Kids, 5- to 12-years-old
-I will drink 2% milk and water three times each day, and limit soda and fruit drinks to once each day.
-I will apply sunscreen before I go outdoors on bright sunny days. I will try to stay in the shade whenever possible and wear a hat and sunglasses, especially when I’m playing sports.
-I will try to find a sport (like basketball or soccer) or an activity (like playing tag, jumping rope, dancing or riding my bike) that I like and do it at least three times a week!
-I will always wear a helmet when bicycling.
-I will wear my seat belt every time I get in a car. I’ll sit in the back seat and use a booster seat until I am tall enough to use a lap/shoulder seat belt.
-I’ll be nice to other kids. I’ll be friendly to kids who need friends – like someone who is shy, or is new to my school
-I’ll never give out personal information such as my name, home address, school name or telephone number on the Internet. Also, I’ll never send a picture of myself to someone I chat with on the computer without my parent’s permission.

Kids, 13-years-old and up
-I will eat at least one fruit and one vegetable every day, and I will limit the amount of soda I drink to one glass daily.

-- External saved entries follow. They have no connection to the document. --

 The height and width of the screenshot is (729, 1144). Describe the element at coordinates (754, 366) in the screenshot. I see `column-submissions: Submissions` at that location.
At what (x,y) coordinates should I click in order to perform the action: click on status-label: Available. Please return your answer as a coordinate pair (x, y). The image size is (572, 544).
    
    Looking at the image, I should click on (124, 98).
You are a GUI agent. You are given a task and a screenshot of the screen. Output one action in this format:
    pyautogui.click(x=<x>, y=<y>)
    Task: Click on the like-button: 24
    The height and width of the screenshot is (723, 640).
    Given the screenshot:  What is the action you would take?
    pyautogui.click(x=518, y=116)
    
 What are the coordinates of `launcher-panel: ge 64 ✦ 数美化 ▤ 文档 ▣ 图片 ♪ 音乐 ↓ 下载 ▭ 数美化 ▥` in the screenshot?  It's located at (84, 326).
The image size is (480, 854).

-I will take care of my body through physical activity and nutrition.
-I will choose non-violent television shows and video games, and I will spend only one to two hours each day – at the most – on these activities.

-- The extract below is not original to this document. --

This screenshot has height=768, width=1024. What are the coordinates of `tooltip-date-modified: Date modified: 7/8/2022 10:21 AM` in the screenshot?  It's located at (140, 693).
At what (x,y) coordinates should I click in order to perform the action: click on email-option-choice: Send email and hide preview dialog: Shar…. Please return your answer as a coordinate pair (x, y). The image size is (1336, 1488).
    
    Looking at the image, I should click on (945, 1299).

-I will help out in my community – through volunteering, working with community groups or by joining a group that helps people in need.
-When I feel angry or stressed out, I will take a break and find constructive ways to deal with the stress, such as exercising, reading, writing in a journal or discussing my problem with a parent or friend.
-When faced with a difficult decision, I will talk about my choices with an adult whom I can trust.
-When I notice my friends are struggling or engaging in risky behaviors, I will talk with a trusted adult and attempt to find a way that I can help them.
-I will be careful about whom I choose to date, and always treat the other person with respect and without coercion or violence. I will expect the same good behavior in return.
-I will resist peer pressure to try drugs and alcohol.
-I agree not to use a cell phone or text message while driving and to always use a seat belt.